According to him, the players, like several other Ghanaians, grow up with the mindset that life is better in the diaspora.
“Ghanaian players do not travel out there because they want to earn the equivalent of 200 or 100 dollars per month, they get that here already, players only travel out there because a lot of people grow up in Ghana with the condition to believe that America and the rest provide the best of conditions.” Michael Oti Adjei maintained
“No amount of money you pay them from the Youth Employment Agency will be able to kill that sort of ambition of any player, such policies will only prevent them from leaving for countries like Vietnam and Thailand” he stated
Earlier this week, Board Chairman of the National Youth Employment Agency, Sammy Awuku hinted on government’s plans to pay allowances to players in the Ghana Premier League.
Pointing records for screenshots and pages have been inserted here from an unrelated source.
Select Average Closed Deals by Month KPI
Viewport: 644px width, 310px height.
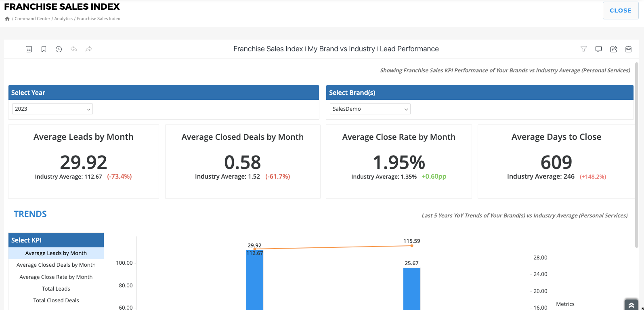pos(56,265)
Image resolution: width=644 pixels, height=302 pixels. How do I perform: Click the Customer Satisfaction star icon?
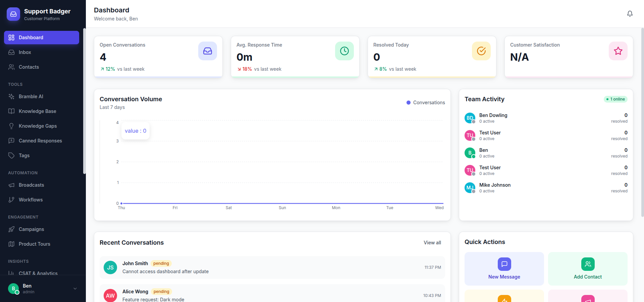coord(618,51)
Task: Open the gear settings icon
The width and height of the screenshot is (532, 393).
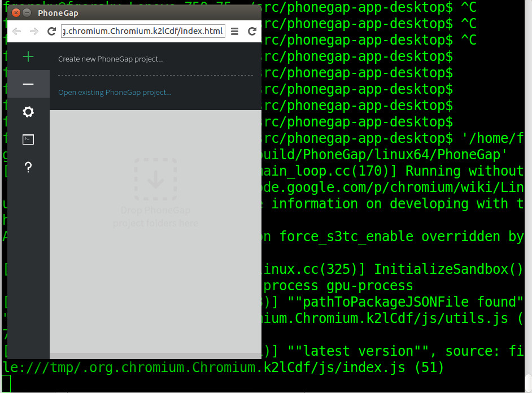Action: point(28,112)
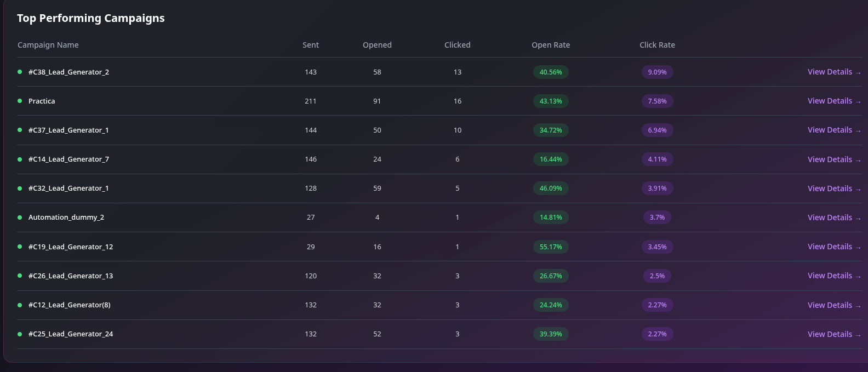Click status dot next to #C38_Lead_Generator_2
Screen dimensions: 868x372
click(x=20, y=72)
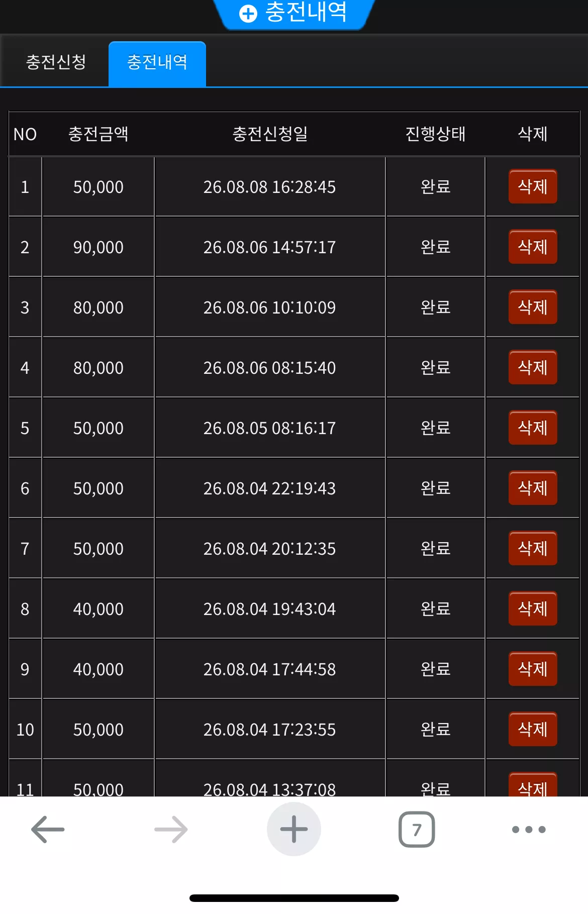588x914 pixels.
Task: Delete row 6 dated 26.08.04 22:19:43
Action: (x=533, y=488)
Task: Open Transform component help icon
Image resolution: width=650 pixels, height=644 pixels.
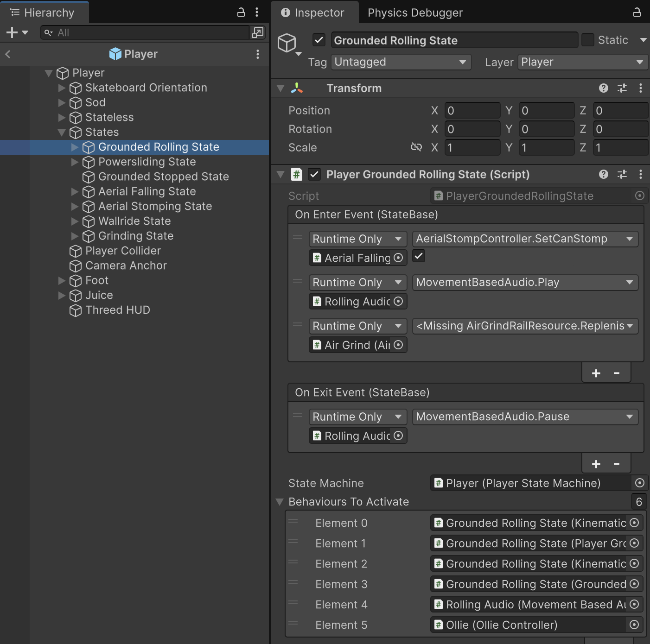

According to him, the allowances, which would be paid by government through the Youth and Sports Ministry follows the suspension of the domestic league.
Mr. Awuku explained that the move was aimed at motivating the players and as such, discussions are being held with the Sports Minister to fine-tune the decision.
In June this year, all football activities were halted after the airing of Anas Aremeyaw Anas’ Number 12 documentary which exposed rot in Ghana football.
Following the documentary, FIFA appointed a normalization committee to run the affairs of the Ghana Football Association (GFA).
The Normalisation Committee has until March 31 next year to end their mandate.